Le décret relie explicitement la dynamique de consultation à l’accès direct. Dans le cadre du rôle propre, l’IDE peut « prendre en charge directement les patients » et « initier, accomplir et évaluer » des actes et soins qui figureront sur une liste fixée par arrêté.[1] Tant que ces listes et conditions ne sont pas publiées, une part de la réforme demeure théorique : le décret fixe l’architecture ; les arrêtés diront ce que l’IDE peut initier, prescrire et selon quelles modalités.[1][2]

Au-delà du calendrier, l’accès direct pose une question d’organisation : comment éviter qu’une nouvelle porte d’entrée n’ajoute une étape au lieu d’en retrancher une ? Les débats autour de la loi de juin 2025 avaient mis en lumière cette vigilance sur le risque de doublonnage et sur la nécessité d’une coordination robuste du parcours.[6]

Doublonnage et discontinuité : deux risques à anticiper

Deux écueils, fréquemment évoqués dans les discussions interprofessionnelles, peuvent fragiliser l’accès direct s’ils ne sont pas anticipés :

– le doublonnage, lorsque l’évaluation infirmière n’est pas suffisamment partagée, conduisant à une répétition d’étapes (réévaluations successives faute de dossier commun ou de règles d’adressage) ;
– la discontinuité, lorsque l’orientation vers un autre professionnel ne s’accompagne pas d’une boucle de retour et d’une traçabilité harmonisée (notamment en l’absence de médecin traitant identifié).

Ces risques sont précisément ceux que la réforme entend contrer ; ils justifient donc, paradoxalement, un investissement accru dans les outils et règles de coordination.

Des conditions de réussite plus concrètes : exemples de déploiement possible

Le décret place la consultation dans une logique de raisonnement clinique et de collaboration pluriprofessionnelle.[1] Pour rendre ces principes opérants, des scénarios d’intégration peuvent être esquissés, sans préjuger des arrêtés à venir ni de la future nomenclature.

En ville : consultation ciblée et boucle d’adressage

Dans un exercice libéral, la consultation pourrait se déployer sur des séquences à forte valeur ajoutée clinique et organisationnelle (prévention, éducation thérapeutique, réévaluation d’objectifs, repérage de fragilités), à condition de sécuriser la boucle : traçabilité au dossier, critères d’adressage, et retour d’information au médecin traitant lorsqu’il est identifié.[1]

En structure coordonnée : protocole commun et triage clinique

Dans une maison de santé pluriprofessionnelle (MSP) ou une communauté professionnelle territoriale de santé (CPTS), la consultation pourrait s’inscrire dans des protocoles locaux : orientation selon motifs, comptes rendus standardisés, messagerie sécurisée, et articulation avec la filière médicale. Ici, l’enjeu principal est moins la légitimité que l’harmonisation : qui reçoit, sur quels critères, avec quels délais et quelle traçabilité.
_____
> Consigne 1
Dans l'extrait sur l'accès direct, relevez les séquences que la consultation en exercice libéral pourrait couvrir, telles que les énumère la parenthèse.
> Consigne 2
Dans l'extrait sur l'accès direct, substituez « dossier partagé » à « dossier commun » et réécrivez tout ce qui va de « Deux écueils, fréquemment » jusqu'à « règles de coordination. ».
Le matériel ci-dessous est indépendant de l'extrait.

> Informations fournies
_____
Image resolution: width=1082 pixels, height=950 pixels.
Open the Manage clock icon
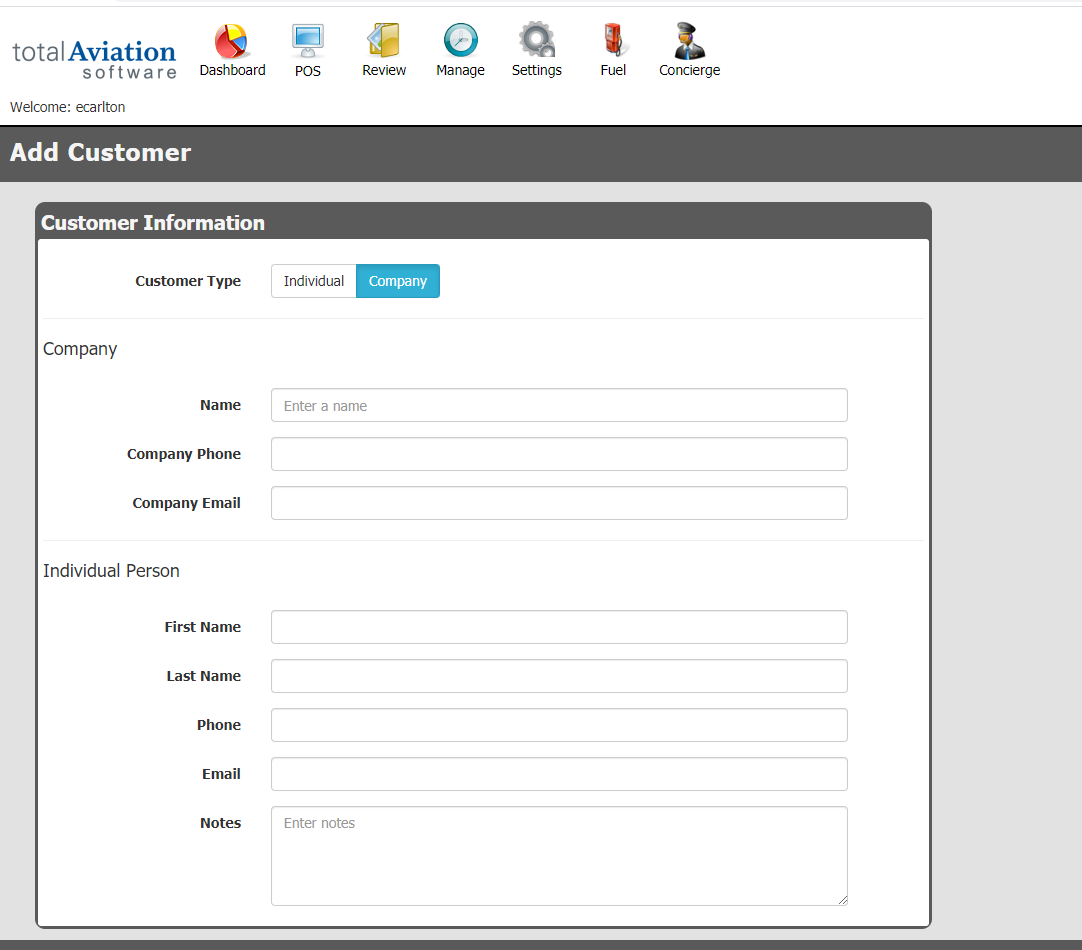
_____
> Réponse 1
- prévention
- éducation thérapeutique
- réévaluation d'objectifs
- repérage de fragilités

> Réponse 2
Deux écueils, fréquemment évoqués dans les discussions interprofessionnelles, peuvent fragiliser l’accès direct s’ils ne sont pas anticipés :

– le doublonnage, lorsque l’évaluation infirmière n’est pas suffisamment partagée, conduisant à une répétition d’étapes (réévaluations successives faute de dossier partagé ou de règles d’adressage) ;
– la discontinuité, lorsque l’orientation vers un autre professionnel ne s’accompagne pas d’une boucle de retour et d’une traçabilité harmonisée (notamment en l’absence de médecin traitant identifié).

Ces risques sont précisément ceux que la réforme entend contrer ; ils justifient donc, paradoxalement, un investissement accru dans les outils et règles de coordination.